"Kita selalu berusaha menjauh ketika terjadi konflik, kita tidak suka hal tersebut dan lebih memilih untuk menghindarinya" -INFP
Ashley POV
"Ashley, wake up." Sahut ibuku pelan.
Aku terbangun dan mulai mengerjapkan mata. Pagi ini kepalaku masih terasa sakit tapi aku bersyukur rasa pusing di kepalaku sudah berkurang.
"Ini minum obatnya, bagaimana kepalamu?" tanya ibuku
"Masih sakit,"
"Huh, bagaimana kau bisa teledor seperti itu. Ceroboh sekali. Seharusnya kau lebih berhati-hati. Tadi saat aku menelfon wali kelasmu, bu Merry, untuk meminta izin karena kau tidak bisa ikut pelajaran hari ini, ternyata kelas kalian akan ulangan matematika. Aku harap besok kau bisa mengejar ketertinggalanmu itu," sahutnya ketus sembari membuka obat untuk kuminum.

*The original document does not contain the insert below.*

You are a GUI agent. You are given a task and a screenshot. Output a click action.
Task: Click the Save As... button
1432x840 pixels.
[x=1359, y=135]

Astaga, bagaimana bisa ibuku lebih memperdulikan nilaiku daripada diriku sendiri.
"Mom, apakah nilaiku lebih penting daripada keadaan anakmu saat ini?? Lagipula ini kan kecelakaan. Memangnya aku yang minta untuk di lempar bola ke kepalaku?" jawabku kesal.

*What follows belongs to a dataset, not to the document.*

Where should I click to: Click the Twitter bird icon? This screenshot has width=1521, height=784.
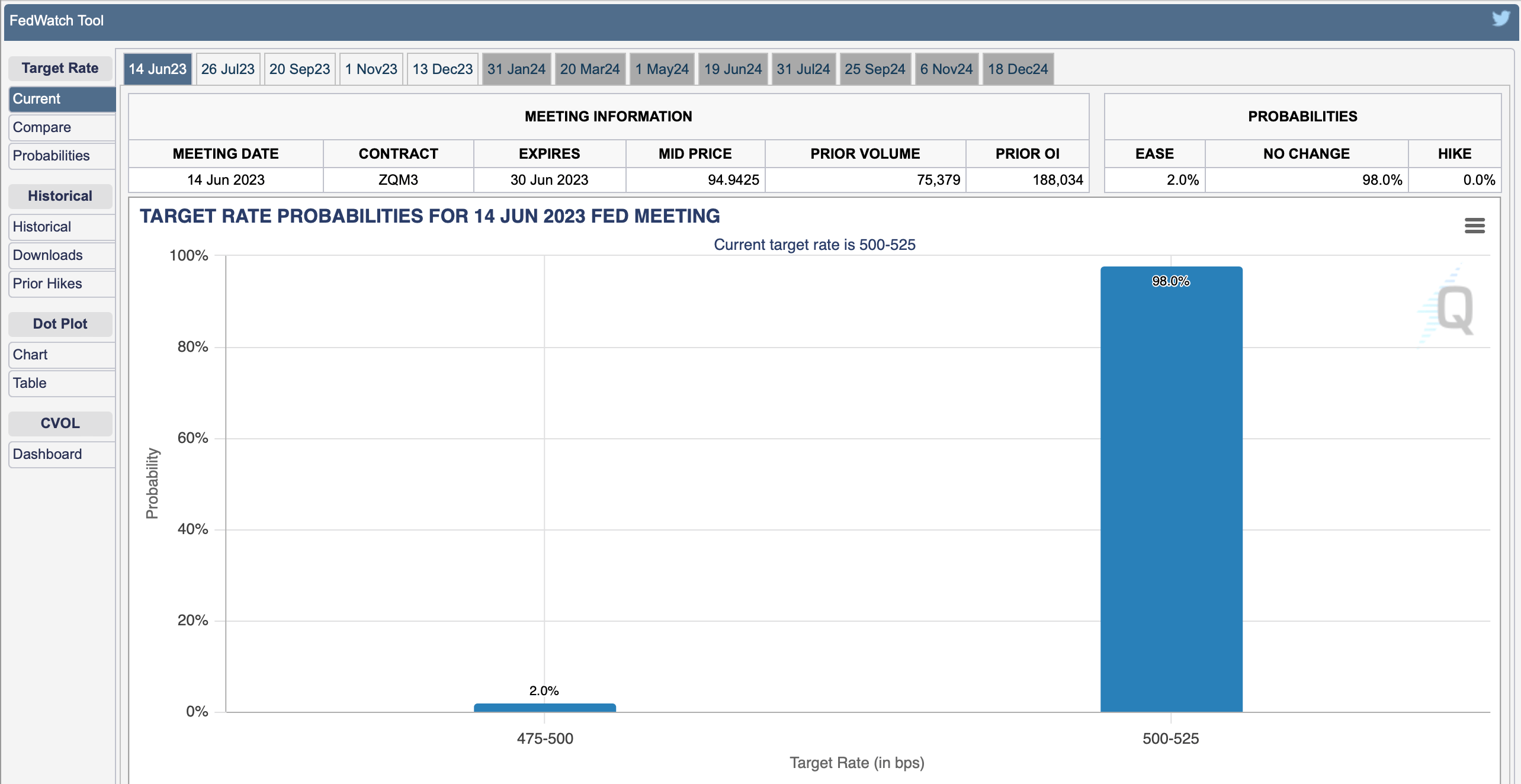pyautogui.click(x=1500, y=19)
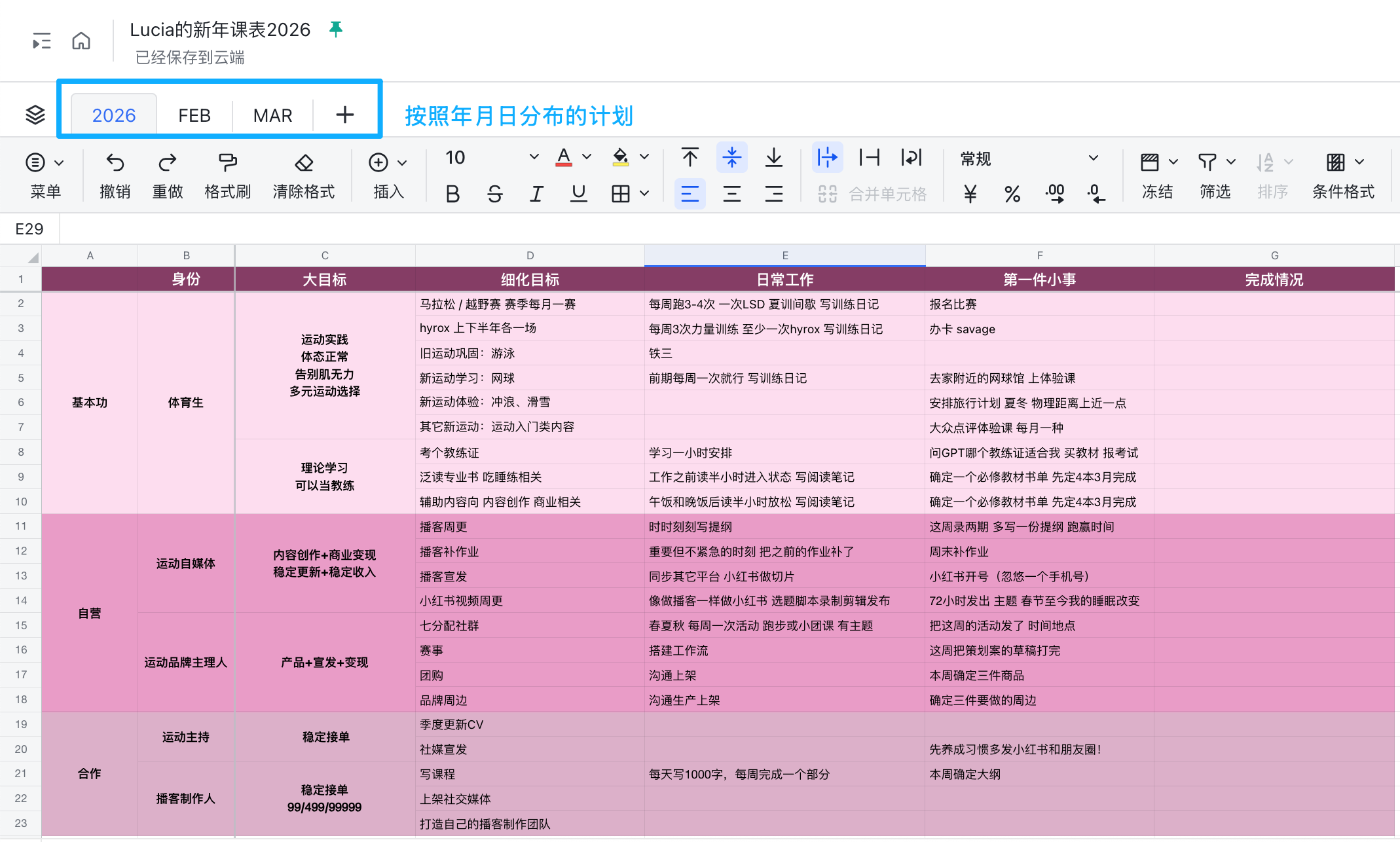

"Ya karna kau tidak awas, sekarang semua orang jadi repot dan khawatir. Ayah ibu bekerja seharian di rumah sakit dan harus meninggalkan dirimu sendirian di rumah dalam keadaan seperti ini. Kau fikir ibu tidak kepikiran nanti selama bekerja? Aku juga jadi tidak enak dengan ibunya Mark karna sudah membuat dirinya dan anaknya kerepotan karenamu," lanjutnya lagi panjang lebar.
Akhh, Aku jadi tambah sakit kepala karena mendengar omelan ibu. Apa dia tidak bisa satu hari saja tanpa omelan?? Aku tidak tahan.
Dengan sedikit kasar aku minum obat yang sudah disediakan ibuku. Aku bangkit dari atas kasur, kugenggam ponselku yang kuletak di atas nakas dan kemudian aku mengambil cardigan berwarna cream yang tergantung di belakang pintu.
"Hey! Kau mau kemana?!" serunya kepadaku
"Keluar. Mencari udara segar. Omelan ibu hanya membuat kepalaku semakin sakit," jawabku tanpa sedikitpun menoleh ke arah ibu.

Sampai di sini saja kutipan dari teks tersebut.